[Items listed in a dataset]
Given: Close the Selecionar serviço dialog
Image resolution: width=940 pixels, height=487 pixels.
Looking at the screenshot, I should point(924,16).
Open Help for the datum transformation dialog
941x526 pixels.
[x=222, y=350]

• [REQUIREMENT]: Please copy the line holding "Image resolution: width=940" and all lines after it to the end of the records, exactly, and nothing else.

• [EXERCISE RESPONSE]:
Image resolution: width=940 pixels, height=487 pixels.
Looking at the screenshot, I should point(924,16).
Open Help for the datum transformation dialog
941x526 pixels.
[x=222, y=350]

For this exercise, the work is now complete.